In June 2013, the IP Tribunal of Shanghai High People's Court published the New Guidance Notes for Handling Disputes over Inventor/Designer's Award and Remuneration for Service Inventions, as the Chinese text published on the website of IP Protection by Shanghai Courts at www.hshfy.sh.cn.
Following the third revision of China Patent Law back in 2008, the inventor/designer's award and remuneration specifics have been developed under Rules 76-78 of the Implementing Regulations, which govern all types of legal entities and organizations. However, the rules pose challenges to the judiciary in IP trials to balance interests between the employers and employees, and to maximize the incentives for innovation under the Regulations. Jointly researching with Quality Brand Committee of China Association of Enterprises with Foreign Investment (CAEFI) in 2012, the IP Tribunal of Shanghai High People's Court worked out the Study Report on Inventor's Remuneration for Service Inventions with reference to the legislations as well as recent IP practice home and abroad. Herein below are the key points of the add-on Guidance Notes set out by Shanghai High People??s Court for the local courts to follow with immediate effect.
The inventor/designer's award and remuneration rules apply to the service inventions created inside mainland China, as prescribed in Article 16, China Patent Law and Rules 76-78, Implementing Regulations.

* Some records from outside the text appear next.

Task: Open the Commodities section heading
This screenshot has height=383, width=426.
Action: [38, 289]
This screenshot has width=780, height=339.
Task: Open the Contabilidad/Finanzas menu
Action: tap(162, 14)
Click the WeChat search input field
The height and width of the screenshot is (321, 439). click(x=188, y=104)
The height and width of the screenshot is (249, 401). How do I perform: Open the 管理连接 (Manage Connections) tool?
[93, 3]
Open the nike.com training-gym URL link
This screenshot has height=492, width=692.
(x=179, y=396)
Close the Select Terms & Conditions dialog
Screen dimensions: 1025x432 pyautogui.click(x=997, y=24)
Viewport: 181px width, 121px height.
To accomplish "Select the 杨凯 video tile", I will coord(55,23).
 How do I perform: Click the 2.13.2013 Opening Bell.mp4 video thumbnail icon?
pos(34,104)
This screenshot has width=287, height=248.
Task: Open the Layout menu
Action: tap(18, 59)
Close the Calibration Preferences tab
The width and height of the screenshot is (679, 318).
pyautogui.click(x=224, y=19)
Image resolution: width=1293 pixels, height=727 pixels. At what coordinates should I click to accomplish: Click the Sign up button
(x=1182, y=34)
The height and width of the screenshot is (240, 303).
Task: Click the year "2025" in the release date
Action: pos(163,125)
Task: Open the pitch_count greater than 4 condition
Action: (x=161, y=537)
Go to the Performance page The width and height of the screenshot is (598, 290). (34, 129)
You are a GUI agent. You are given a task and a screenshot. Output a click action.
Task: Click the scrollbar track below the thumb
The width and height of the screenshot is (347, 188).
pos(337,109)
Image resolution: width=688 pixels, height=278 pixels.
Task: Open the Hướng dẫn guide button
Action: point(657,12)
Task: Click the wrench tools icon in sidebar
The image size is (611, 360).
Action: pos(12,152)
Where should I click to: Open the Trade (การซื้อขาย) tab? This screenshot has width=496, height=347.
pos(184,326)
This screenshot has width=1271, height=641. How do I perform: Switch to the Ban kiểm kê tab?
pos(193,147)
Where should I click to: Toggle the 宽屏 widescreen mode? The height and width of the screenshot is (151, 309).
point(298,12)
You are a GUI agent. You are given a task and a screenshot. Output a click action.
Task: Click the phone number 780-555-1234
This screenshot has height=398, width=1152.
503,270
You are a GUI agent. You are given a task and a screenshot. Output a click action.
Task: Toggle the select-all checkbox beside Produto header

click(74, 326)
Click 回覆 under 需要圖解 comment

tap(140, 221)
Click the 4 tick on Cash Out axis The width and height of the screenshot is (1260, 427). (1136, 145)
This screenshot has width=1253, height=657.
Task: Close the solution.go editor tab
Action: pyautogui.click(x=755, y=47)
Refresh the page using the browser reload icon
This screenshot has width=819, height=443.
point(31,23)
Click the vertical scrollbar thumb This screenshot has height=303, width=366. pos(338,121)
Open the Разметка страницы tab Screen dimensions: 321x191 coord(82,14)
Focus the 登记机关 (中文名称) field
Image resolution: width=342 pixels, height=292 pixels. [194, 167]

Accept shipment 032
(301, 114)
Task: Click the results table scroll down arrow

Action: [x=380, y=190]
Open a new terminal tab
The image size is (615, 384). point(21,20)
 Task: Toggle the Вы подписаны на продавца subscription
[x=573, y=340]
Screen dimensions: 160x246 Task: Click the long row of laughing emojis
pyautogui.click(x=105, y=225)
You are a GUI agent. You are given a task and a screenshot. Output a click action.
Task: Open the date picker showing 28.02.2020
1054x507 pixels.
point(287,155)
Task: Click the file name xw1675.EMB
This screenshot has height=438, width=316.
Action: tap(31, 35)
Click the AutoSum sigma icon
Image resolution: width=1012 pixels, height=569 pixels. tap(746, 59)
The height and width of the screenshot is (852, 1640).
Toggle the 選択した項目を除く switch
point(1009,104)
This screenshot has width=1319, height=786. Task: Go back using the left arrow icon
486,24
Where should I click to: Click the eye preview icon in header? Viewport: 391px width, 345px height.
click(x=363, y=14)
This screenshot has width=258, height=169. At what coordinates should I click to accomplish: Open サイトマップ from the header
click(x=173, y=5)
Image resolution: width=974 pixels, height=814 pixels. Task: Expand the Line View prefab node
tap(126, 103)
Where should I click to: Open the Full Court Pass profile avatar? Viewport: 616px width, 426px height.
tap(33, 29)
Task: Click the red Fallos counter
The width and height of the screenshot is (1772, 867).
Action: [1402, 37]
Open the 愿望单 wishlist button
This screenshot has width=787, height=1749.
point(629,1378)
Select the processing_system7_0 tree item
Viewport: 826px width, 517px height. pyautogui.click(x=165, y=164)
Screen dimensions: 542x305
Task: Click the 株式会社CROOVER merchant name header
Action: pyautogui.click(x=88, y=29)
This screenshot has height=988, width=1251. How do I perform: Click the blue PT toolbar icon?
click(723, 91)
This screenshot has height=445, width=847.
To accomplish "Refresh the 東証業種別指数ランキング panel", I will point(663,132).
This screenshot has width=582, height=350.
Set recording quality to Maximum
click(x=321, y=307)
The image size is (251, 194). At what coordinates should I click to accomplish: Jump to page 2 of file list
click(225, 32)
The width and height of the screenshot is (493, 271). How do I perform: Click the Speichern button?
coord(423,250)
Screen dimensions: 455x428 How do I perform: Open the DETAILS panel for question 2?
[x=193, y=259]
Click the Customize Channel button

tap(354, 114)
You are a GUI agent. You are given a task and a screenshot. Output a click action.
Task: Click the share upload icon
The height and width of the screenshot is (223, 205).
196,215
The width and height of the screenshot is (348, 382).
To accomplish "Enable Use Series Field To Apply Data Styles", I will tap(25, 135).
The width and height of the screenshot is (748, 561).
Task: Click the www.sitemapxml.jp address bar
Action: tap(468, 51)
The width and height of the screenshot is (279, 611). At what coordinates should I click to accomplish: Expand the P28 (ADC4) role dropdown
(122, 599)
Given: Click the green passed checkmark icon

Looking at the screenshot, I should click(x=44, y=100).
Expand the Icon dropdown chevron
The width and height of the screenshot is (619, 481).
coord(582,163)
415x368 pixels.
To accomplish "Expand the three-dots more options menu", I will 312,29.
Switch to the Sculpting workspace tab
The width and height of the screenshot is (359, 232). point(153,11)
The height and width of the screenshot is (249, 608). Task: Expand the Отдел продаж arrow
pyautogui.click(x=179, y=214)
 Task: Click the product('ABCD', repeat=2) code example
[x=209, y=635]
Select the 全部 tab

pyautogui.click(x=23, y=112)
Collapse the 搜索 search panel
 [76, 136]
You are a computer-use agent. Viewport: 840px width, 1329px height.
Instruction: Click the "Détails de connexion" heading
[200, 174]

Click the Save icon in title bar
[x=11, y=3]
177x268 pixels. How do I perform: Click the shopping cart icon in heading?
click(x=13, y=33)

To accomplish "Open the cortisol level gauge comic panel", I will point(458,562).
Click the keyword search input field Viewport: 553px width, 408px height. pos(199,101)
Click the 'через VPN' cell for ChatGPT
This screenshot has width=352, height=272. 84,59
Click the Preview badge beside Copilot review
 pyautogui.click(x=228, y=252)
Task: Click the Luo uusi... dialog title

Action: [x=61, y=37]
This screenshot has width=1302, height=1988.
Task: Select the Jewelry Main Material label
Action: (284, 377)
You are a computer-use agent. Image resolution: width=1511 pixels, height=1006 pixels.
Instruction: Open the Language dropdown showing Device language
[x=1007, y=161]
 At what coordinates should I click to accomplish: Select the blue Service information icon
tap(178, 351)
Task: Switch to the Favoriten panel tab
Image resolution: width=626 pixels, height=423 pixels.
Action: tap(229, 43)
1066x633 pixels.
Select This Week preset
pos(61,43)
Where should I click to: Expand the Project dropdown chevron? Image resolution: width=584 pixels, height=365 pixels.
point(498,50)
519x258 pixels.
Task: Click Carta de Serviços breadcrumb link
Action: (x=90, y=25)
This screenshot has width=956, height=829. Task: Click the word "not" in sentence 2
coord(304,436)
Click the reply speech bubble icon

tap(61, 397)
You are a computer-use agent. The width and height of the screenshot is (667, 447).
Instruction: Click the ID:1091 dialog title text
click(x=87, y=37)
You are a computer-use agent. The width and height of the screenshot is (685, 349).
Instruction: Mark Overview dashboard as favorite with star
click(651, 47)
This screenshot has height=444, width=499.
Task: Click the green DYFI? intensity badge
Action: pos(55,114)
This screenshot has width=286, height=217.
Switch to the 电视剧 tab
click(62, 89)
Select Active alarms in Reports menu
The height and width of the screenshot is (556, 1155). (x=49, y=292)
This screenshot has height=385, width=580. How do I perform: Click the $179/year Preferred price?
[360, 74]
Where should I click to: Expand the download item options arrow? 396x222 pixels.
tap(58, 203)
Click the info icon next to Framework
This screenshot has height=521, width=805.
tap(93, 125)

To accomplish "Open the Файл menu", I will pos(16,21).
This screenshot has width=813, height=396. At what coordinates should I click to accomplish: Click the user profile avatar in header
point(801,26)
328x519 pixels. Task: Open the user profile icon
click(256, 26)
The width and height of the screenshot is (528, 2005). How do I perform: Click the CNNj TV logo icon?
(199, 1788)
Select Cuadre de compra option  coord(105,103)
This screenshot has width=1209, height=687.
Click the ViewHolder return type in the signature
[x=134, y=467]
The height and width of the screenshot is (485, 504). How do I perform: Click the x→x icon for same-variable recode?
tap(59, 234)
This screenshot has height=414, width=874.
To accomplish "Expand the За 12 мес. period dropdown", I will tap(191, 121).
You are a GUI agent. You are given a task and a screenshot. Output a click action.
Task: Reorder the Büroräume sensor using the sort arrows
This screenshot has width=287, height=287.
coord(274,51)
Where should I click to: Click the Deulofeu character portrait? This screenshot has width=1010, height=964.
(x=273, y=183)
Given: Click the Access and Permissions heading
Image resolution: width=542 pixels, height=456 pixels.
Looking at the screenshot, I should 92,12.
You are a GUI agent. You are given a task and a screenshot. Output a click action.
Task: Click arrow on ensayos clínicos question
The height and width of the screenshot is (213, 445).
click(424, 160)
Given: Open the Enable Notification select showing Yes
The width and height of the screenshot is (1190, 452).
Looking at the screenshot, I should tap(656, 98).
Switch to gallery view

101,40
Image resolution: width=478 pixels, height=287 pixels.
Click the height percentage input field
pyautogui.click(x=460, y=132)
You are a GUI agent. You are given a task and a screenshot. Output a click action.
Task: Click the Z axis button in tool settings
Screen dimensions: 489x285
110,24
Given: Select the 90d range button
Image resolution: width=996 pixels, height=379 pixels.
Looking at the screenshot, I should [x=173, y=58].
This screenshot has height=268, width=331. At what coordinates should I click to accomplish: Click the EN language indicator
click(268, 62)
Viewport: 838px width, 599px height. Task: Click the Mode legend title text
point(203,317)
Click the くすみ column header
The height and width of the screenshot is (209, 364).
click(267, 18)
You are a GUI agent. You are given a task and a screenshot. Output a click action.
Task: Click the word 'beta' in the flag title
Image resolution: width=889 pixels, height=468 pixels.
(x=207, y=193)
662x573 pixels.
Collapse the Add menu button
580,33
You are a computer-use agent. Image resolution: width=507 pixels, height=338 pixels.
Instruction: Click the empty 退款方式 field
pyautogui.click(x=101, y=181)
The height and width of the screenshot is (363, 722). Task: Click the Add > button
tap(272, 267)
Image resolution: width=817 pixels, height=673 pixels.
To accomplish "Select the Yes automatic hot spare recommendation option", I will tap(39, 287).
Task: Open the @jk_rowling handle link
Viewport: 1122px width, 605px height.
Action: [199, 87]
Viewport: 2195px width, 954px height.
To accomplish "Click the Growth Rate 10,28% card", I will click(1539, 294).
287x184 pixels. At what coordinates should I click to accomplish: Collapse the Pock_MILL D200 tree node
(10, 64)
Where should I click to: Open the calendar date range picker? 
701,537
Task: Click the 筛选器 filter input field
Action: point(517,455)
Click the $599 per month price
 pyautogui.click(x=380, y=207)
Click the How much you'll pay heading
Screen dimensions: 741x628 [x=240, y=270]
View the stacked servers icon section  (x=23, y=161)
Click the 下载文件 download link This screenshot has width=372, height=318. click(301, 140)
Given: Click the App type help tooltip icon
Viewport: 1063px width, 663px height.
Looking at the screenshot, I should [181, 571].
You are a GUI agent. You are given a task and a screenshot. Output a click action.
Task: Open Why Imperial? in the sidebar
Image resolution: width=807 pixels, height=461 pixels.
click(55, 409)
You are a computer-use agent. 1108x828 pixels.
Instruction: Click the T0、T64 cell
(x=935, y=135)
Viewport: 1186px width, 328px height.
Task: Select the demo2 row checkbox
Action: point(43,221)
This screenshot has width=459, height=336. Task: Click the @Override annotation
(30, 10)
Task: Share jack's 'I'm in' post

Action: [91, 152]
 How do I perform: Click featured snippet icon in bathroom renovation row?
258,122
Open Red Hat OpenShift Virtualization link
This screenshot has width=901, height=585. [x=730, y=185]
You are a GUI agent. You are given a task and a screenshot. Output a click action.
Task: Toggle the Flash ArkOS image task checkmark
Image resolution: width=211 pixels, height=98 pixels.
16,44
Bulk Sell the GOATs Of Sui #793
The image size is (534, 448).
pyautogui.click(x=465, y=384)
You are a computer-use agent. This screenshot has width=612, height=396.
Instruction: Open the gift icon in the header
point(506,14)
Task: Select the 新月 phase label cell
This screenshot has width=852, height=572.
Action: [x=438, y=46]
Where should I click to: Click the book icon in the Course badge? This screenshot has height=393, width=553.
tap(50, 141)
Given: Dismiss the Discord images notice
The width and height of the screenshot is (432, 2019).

Under the "promissory prior to statutory" principle of the Implementing Regulations, it is presumably reasonable that the employer enters into an agreement with the inventors over the amount of award and remuneration in terms of industrial R&D, patent portfolio management, as well as exploitation and enforcement, etc.. In case that the amount as agreed is exceptionally low, which is self-evidently irrational, shall therefore be reviewed and determined by the court on the merits issues, whereas the statutory rules on award and remuneration are not directly applicable. The agreement shall not go beyond what is stipulated in Contract Law and Labor Contract Law in respect of whether being effective, void, voidable or modifiable.
The employer enjoys the right to offer the amount of award and remuneration more than the one as prescribed in the Implementing Regulations, the excess of which is nevertheless not obligatory. In this regard, it will not be upheld by the court that the inventors claim an award at over RMB3,000 for one invention patent, or over RMB1,000 for one utility model patent, or the designers over RMB1,000 for one design patent. Likewise, the remuneration for invention or utility model will not be considered if over 2% of turnover profit for exploitation, or for design if over 0.2%. Regarding patent assignments in absence of any agreements between the employer and inventors or of any company rules and regulations, it can be inferred from patent licensing practice where no less than 10% royalties shall be remunerated.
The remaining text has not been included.